Para proteger a su país, Chris Kyle se enlista en el ejército, donde se entrena duramente para convertirse en un temido francotirador. Ya convertido en un marine del grupo de operaciones especiales, Chris es enviado a Irak para velar desde los techos por la vida de sus compañeros. Gracias a su certera puntería y a las tantas bajas que le provocó al enemigo, Kyle se transforma en una leyenda aclamada dentro del ejército americano.
Chris Kyle fue un reconocido francotirador norteamericano, convertido en una eminencia dentro del ejército gracias a ostentar el lamentable récord de haber acabado con la vida de 160 "enemigos".
Retirado de la Navy SEAL, "El demonio de Ramadi" decidió escribir su autobiografía donde narraba -enalteciéndose y sin ninguna clase de arrepentimiento- sus "hazañas" en la Guerra de Irak.
Adaptando a la gran pantalla dicha biografía, Clint Eastwood estrenó en diciembre del año pasado y en apenas cuatro cines "American Sniper", consiguiendo un sólido número que sirvió de prometedora base para la ampliación a nivel nacional en enero.
Superando todas las expectativas posibles y rompiendo varios récords, "American Sniper" recaudó en sus primeros días la desorbitante suma de 90.2 millones de dólares, convirtiéndose en el primer éxito de 2015.
Con semejantes números que siguieron incrementándose de manera inusual días posteriores, los interrogantes acerca del por qué de tan contundente éxito comenzaron, y las teorías fueron tan diferentes como variadas: una historia atractiva para los americanos, la dirección de Clint Eastwood, el protagonismo absoluto de una de las estrellas del momento (Bradley Cooper) y el patriotismo americano, entre otras.
Personalmente y después de verla, me atrevería a decir que el suceso se debe al hecho de que acá no se cuenta la historia de un francotirador, se cuenta la historia de un "héroe americano", que justifica sus crímenes de guerra envolviéndose en la bandera americana, y eso como sabemos por múltiples acontecimientos, es algo que una importante parte de los estadounidenses aplauden con vehemencia.
Es difícil decir que estamos ante una mala película ya que hay varios factores que lo impiden: la correcta (aunque nada destacable) dirección de Clint Eastwood, la aceptable interpretación de Bradley Cooper y las vibrantes secuencias bélicas, rodadas con un notable profesionalismo y con la tensión necesaria.
Lamentablemente, ese excesivo patriotismo que se intenta imponer a través del "héroe", convierte al film en una vulgar y desvergonzada propaganda americana (tan desvergonzada como el bebé falso que utilizan en una escena), desmereciendo los logros que puede tener.
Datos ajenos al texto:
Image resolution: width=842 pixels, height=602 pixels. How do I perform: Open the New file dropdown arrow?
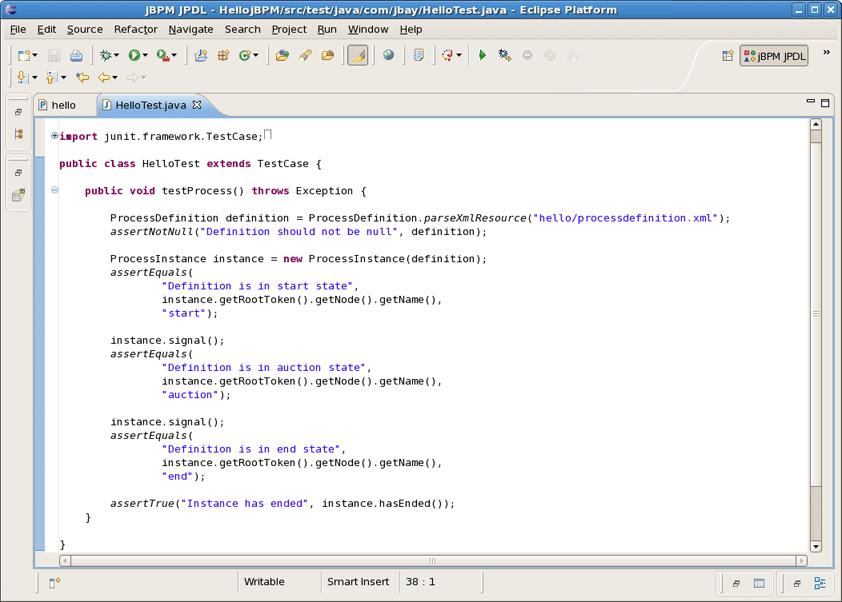coord(36,56)
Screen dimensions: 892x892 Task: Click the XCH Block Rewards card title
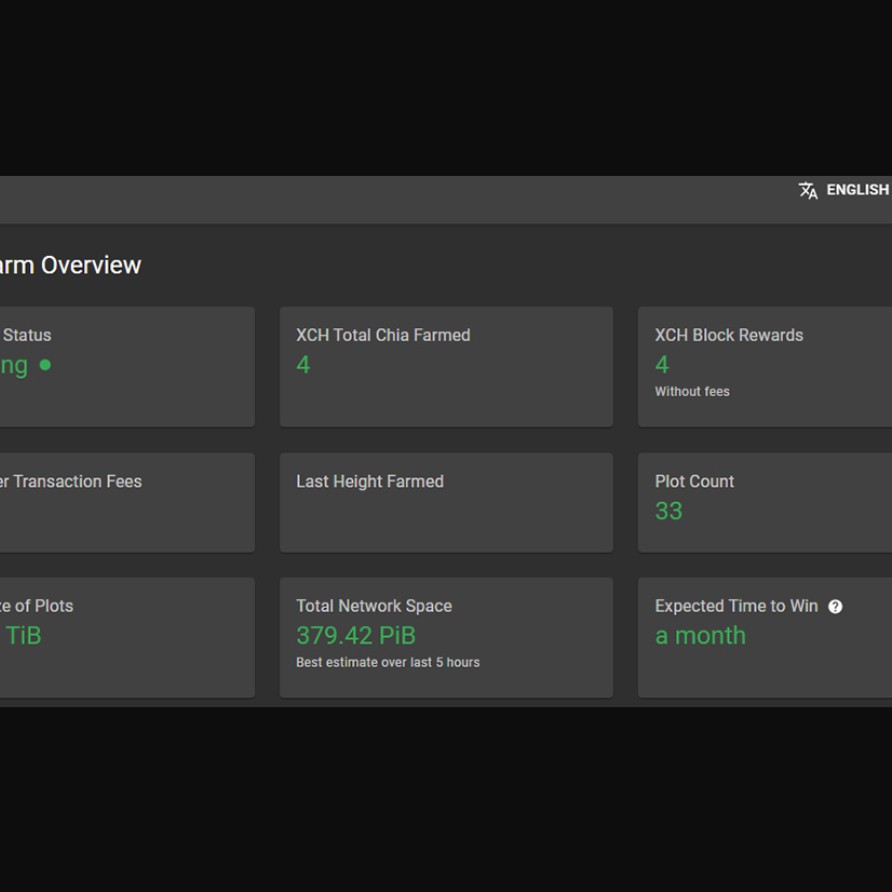point(728,335)
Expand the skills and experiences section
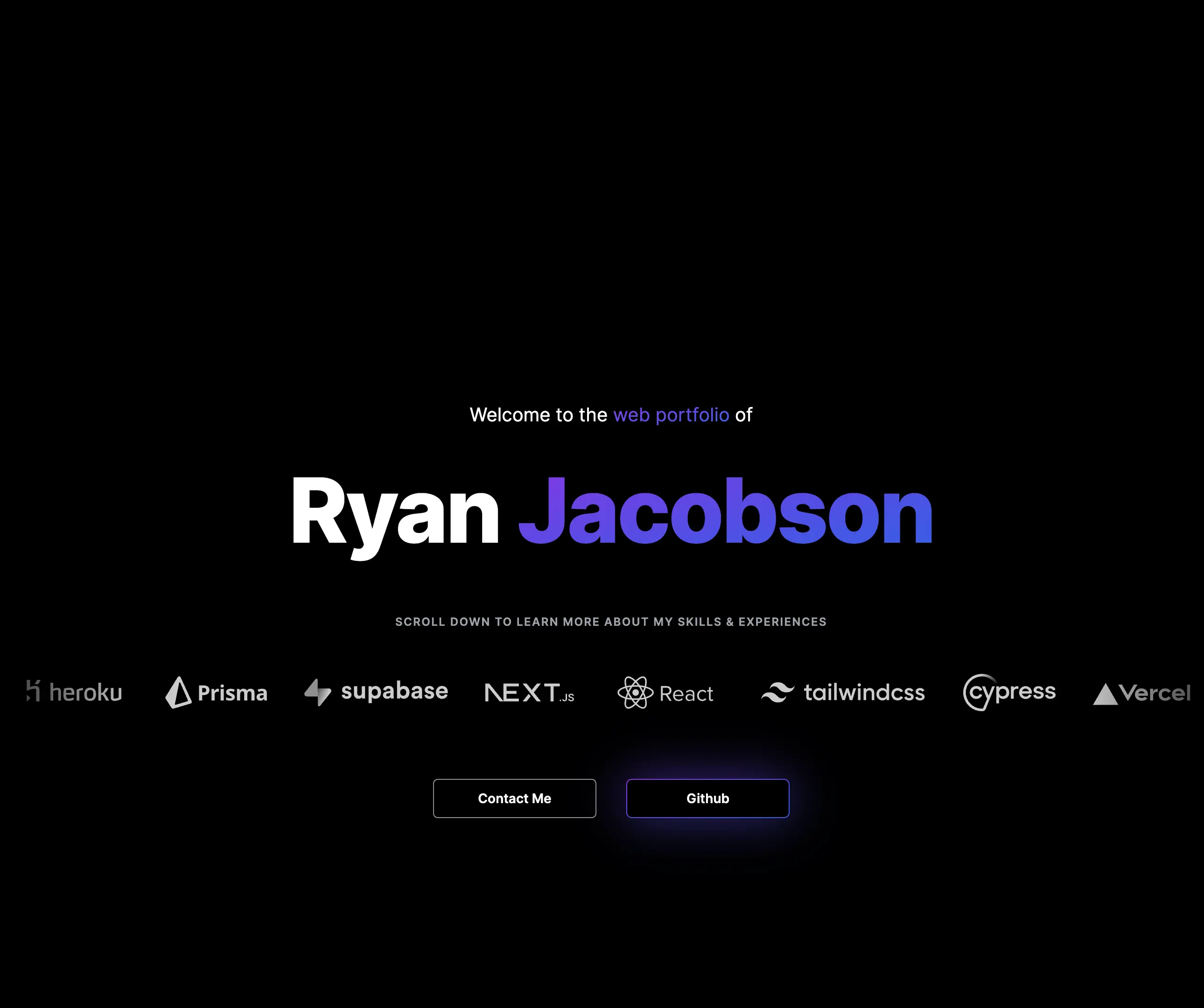 coord(611,621)
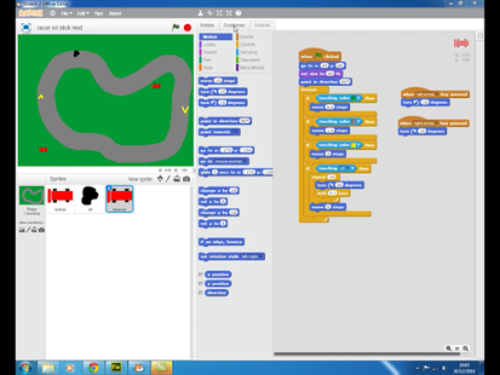The image size is (500, 375).
Task: Select the black oil sprite thumbnail
Action: 90,199
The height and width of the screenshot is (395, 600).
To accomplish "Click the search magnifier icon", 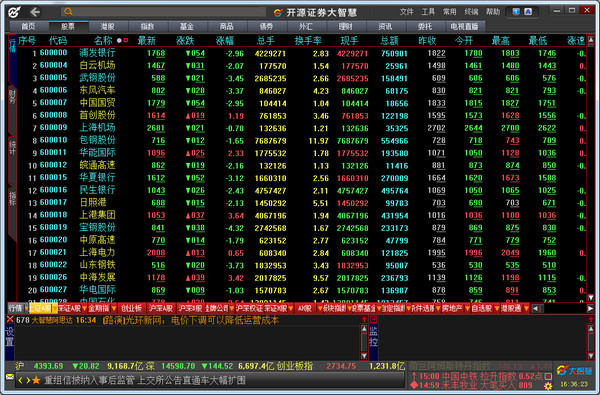I will click(x=68, y=12).
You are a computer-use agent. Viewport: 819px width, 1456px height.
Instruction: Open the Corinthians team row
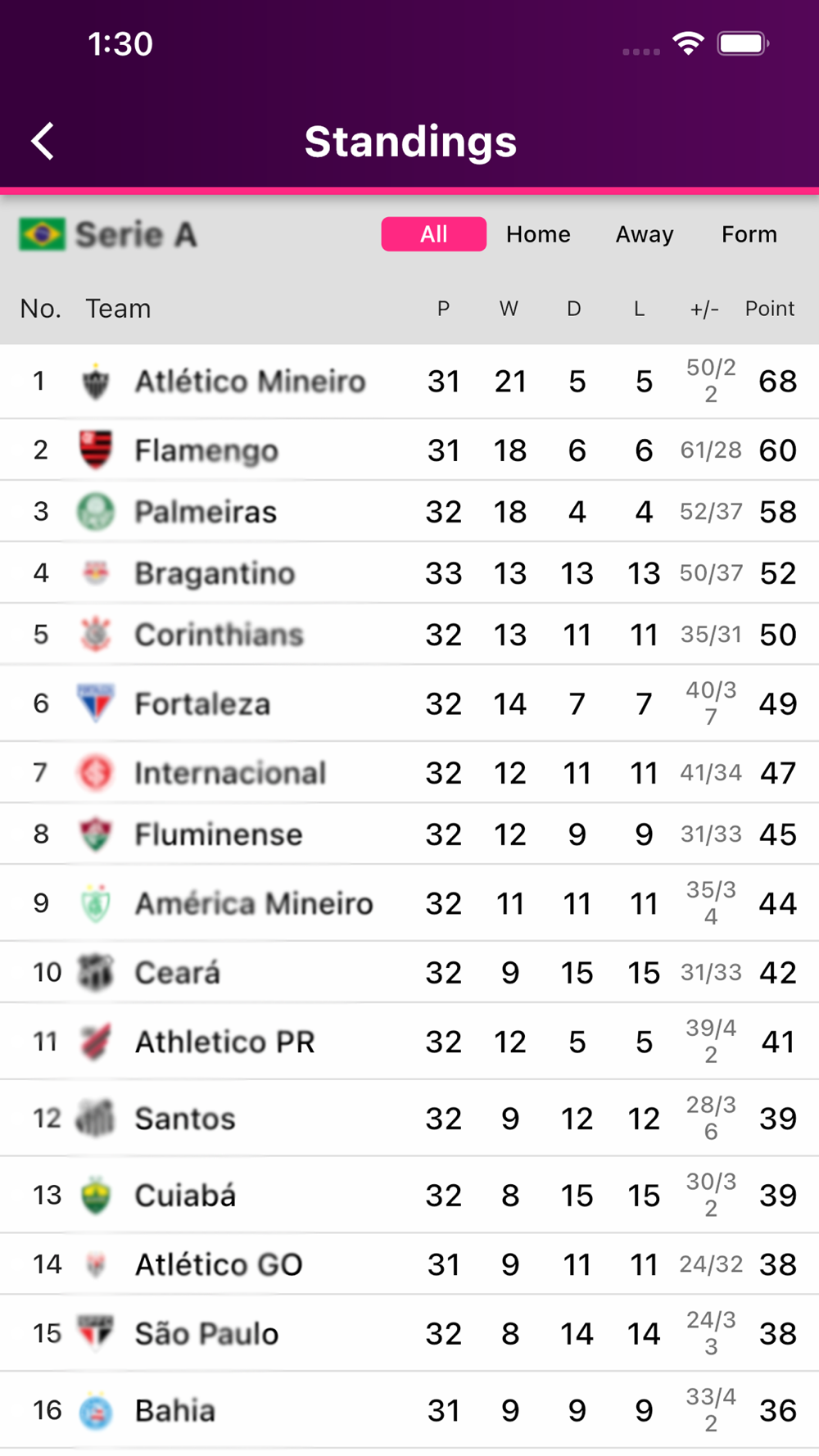(410, 635)
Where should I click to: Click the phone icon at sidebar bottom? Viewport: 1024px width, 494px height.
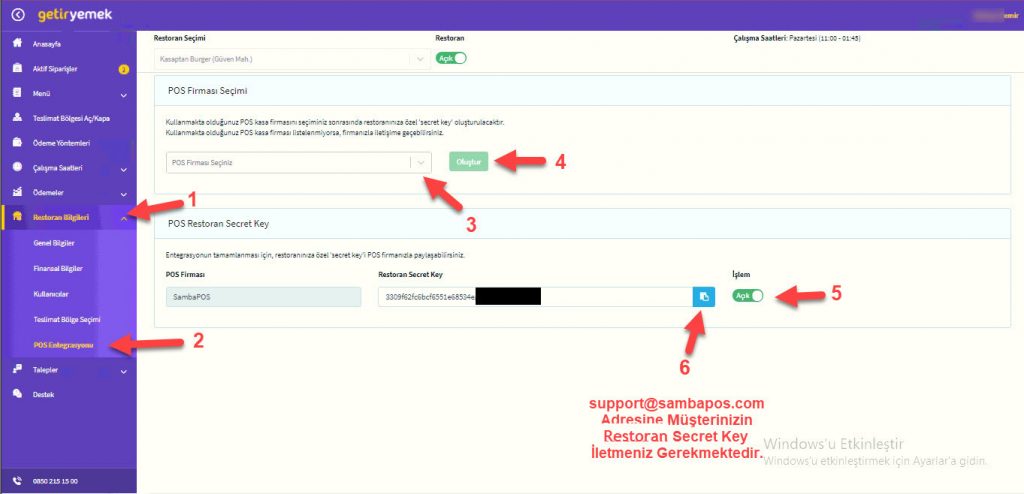click(x=17, y=481)
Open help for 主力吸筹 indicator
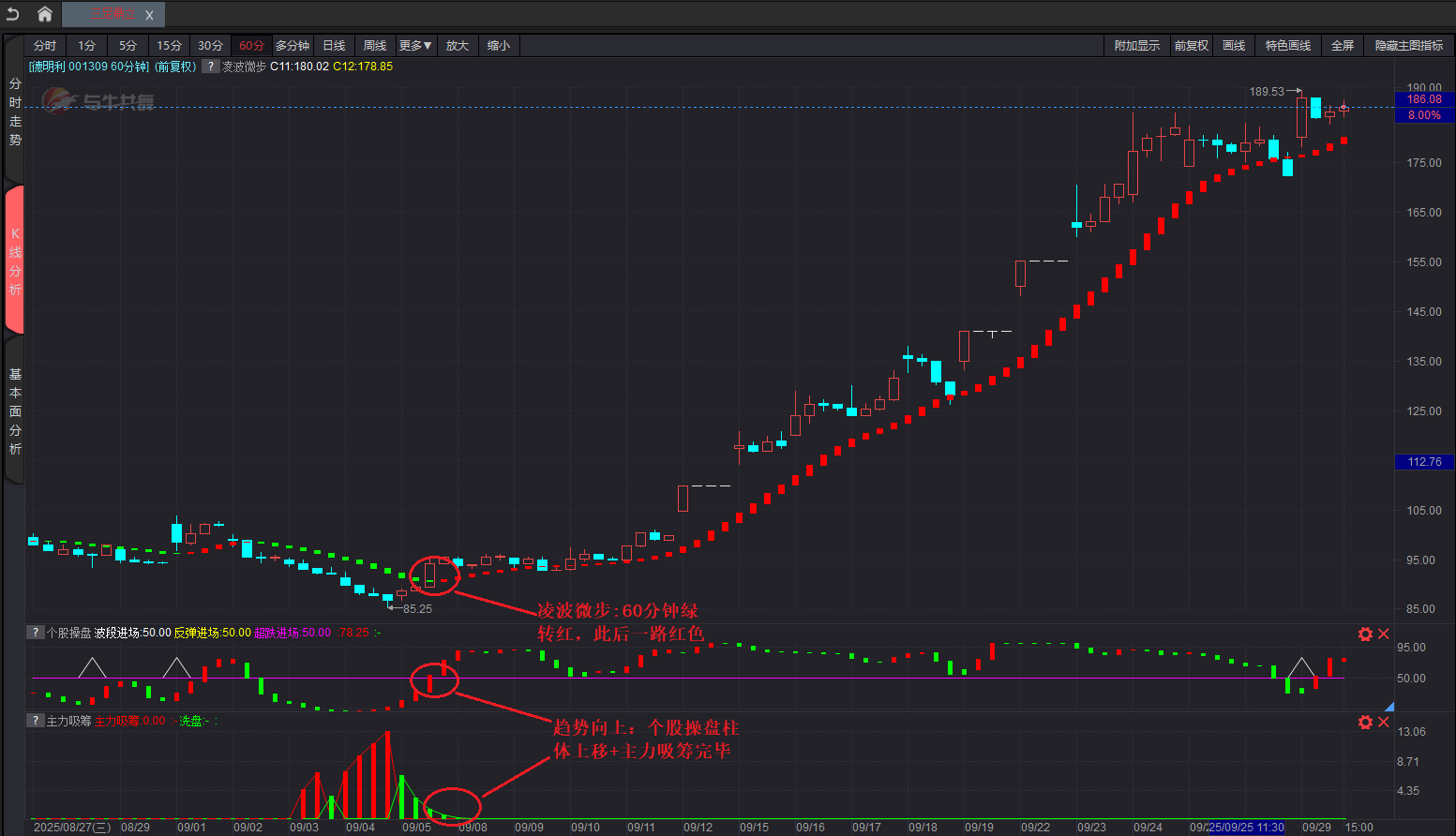The height and width of the screenshot is (836, 1456). click(x=36, y=721)
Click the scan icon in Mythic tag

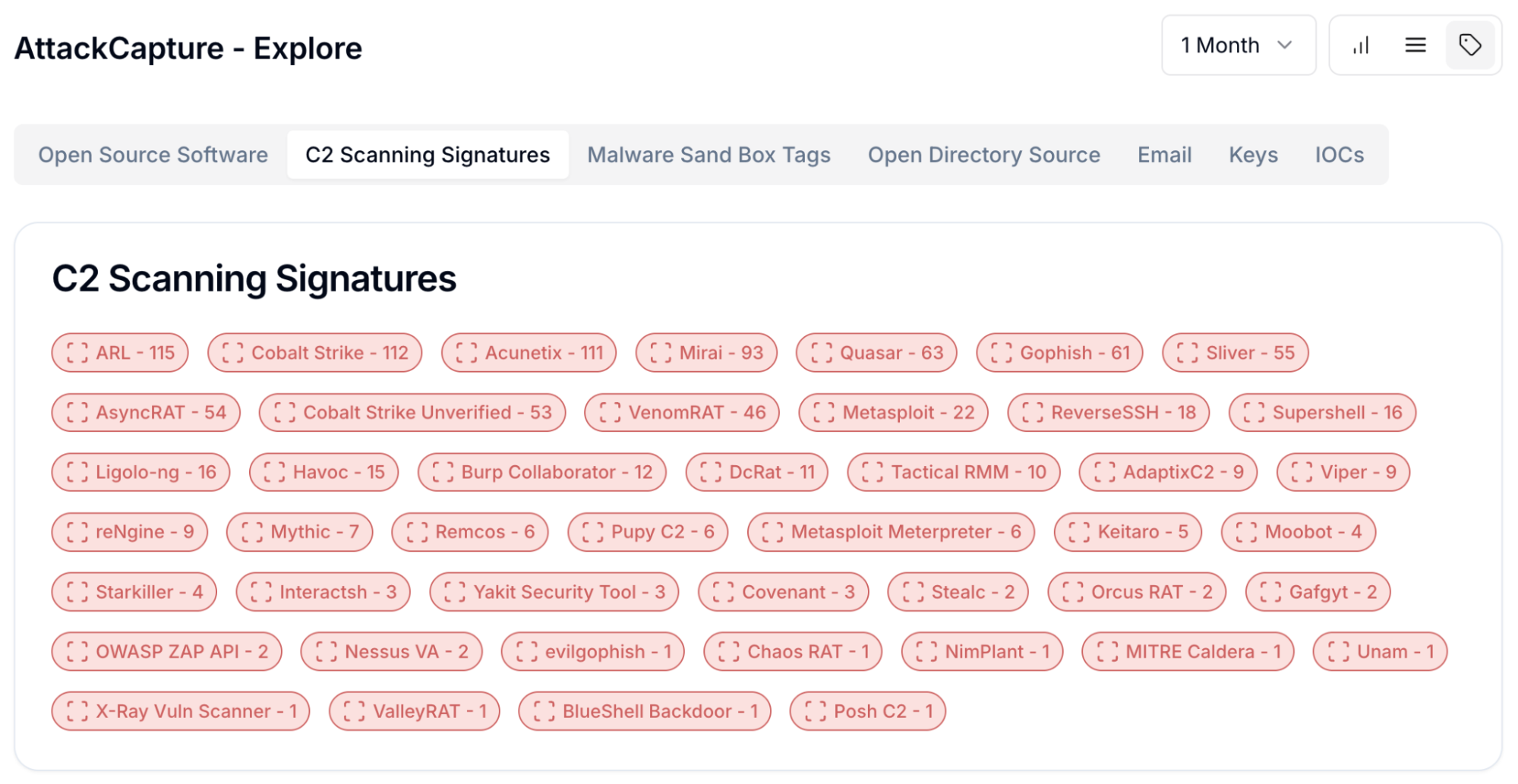point(252,533)
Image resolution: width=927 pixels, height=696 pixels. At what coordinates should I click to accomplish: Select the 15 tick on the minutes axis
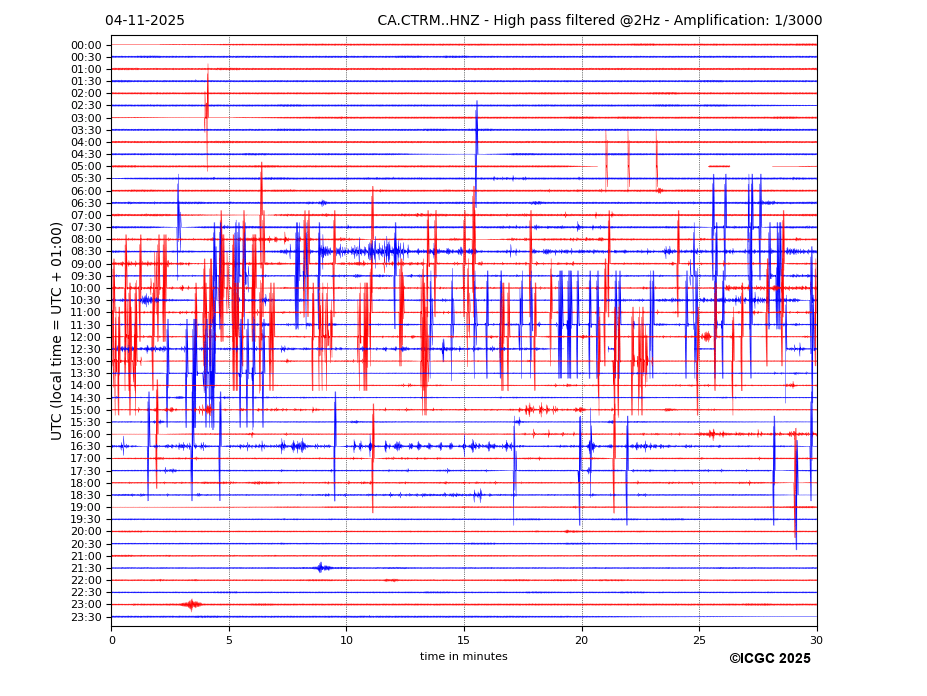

Es una pena que esto ocurra, ya que si se hubieran apartado aunque sea unos minutos del "héroe indestructible que mata iraquíes por su país" y se hubieran centrado en abordar las consecuencias que la guerra deja (incluso a un despiadado como fue Chris Kyle), la historia hubiera adquirido una tonalidad interesante, aunque parece que dentro del perfecto y heroico ejército americano, esas cosas no ocurren.
Esto último también queda claro con ese final que omite mostrar el verdadero desenlace del francotirador, que irónicamente fue muerto en suelo americano y a manos de un ex-combatiente, uno de los suyos. Toda una ironía.
Definiéndose a sí misma como una lamentable propaganda americana que a través de ese asesino que fue Chris Kyle vende la historia de un "héroe" del que los americanos deberían sentirse orgullosos, "American Sniper" es una película que pierde todo mérito posible, al imponer un patriotismo vergonzoso que la deja simplemente como una ilusión que muchos estadounidenses prefieren creerse antes de admitir la realidad.